Tarea propuesta A ▸
Responde brevemente, según el texto sobre Ulises:
(i) ¿Quién, según lo acordado por Ulises y Telémaco, no debía conocer su verdadera identidad, ni siquiera ella?
(ii) ¿Cuántos años llevaba Argo esperando a su amo?
(iii) ¿Qué encontró Ulises al entrar en la casa pidiendo limosna?
Tarea propuesta B ▸
Prosigue el texto sobre Ulises a partir de su última frase.

ENCUENTRO CON TELÉMACO
Cuando Ulises y su hijo Telémaco se encontraron en la granja, se fundieron en un largo
abrazo y decidieron que, para que su plan pudiera triunfar, nadie debería conocer su
verdadera identidad, ni siquiera la reina Penélope.
ARGO
A la mañana siguiente, Eumeo y Ulises se presentaron en el palacio, donde los
pretendientes seguían campando a sus anchas. Allí, junto a la puerta, encontraron un
viejo perro echado sobre un montón de estiércol, que empezó a mover el rabo. Se trataba
de su fiel perro Argo, quien falleció de emoción, tras reconocer a su amo, a quien
esperaba desde hacía diecinueve años. Ulises se quedó sentado junto a él mientras
Eumeo le traía algo para comer. Después penetró en la casa pidiendo limosna, para
comprobar si quedaba algún pretendiente de buen corazón, pero sólo encontró desprecio
y burla.

Datos aportados ▸
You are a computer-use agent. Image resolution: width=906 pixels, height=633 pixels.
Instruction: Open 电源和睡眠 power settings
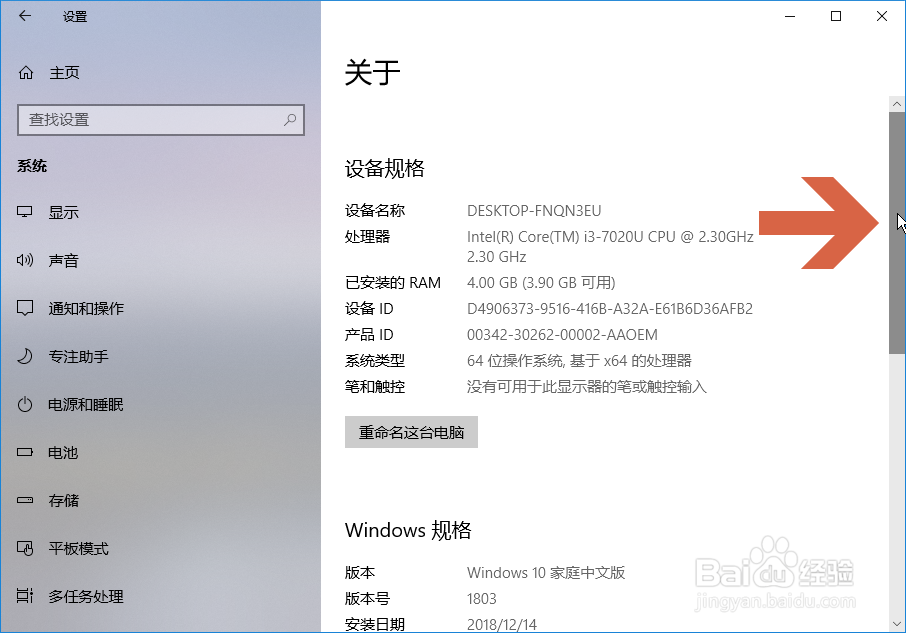(x=88, y=404)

Respuesta escrita A ▸
(i) La reina Penélope.
(ii) Diecinueve años.
(iii) Sólo desprecio y burla.

Respuesta escrita B ▸
LA RECEPCIÓN DE PENÉLOPE
La reina Penélope, indignada por la escena, pidió que se ofreciera al mendigo la
misma hospitalidad con la que se había tratado a todos en palacio, pues esa era la
costumbre de su esposo. Cuando al final de la jornada los pretendientes abandonaron el
palacio para descansar, Ulises y su hijo recogieron las armas y las llevaron a una
habitación apartada. La reina se sentó junto a él para conversar.
Ulises mantuvo el engaño de su identidad y contó a la reina que él había conocido
a su esposo. Le describió su aspecto, le habló de su valor y le aseguró que seguía vivo y
que estaba muy cerca el momento de su regreso. Penélope lloró al oír al mendigo y,
agradecida, llamó a su anciana nodriza Euriclea, para que ayudara al mendigo a asearse y
así curar sus malheridos pies. Entonces la sirvienta reconoció una cicatriz en el muslo del
extranjero, la misma que un jabalí había provocado en la pierna de Ulises cuando era niño
y, al reconocer a su amo, rompió a llorar. Él le pidió que no revelara nada por el momento
y que le ayudara a preparar su estrategia. Debía someter a los pretendientes a una
prueba de tiro con su arco, que muy pocos hombres habían sido capaces de tensar. Aquel
que pudiera hacerlo y con una sola flecha atravesara las anillas de doce hachas puestas
en hilera, sería proclamado rey de Ítaca.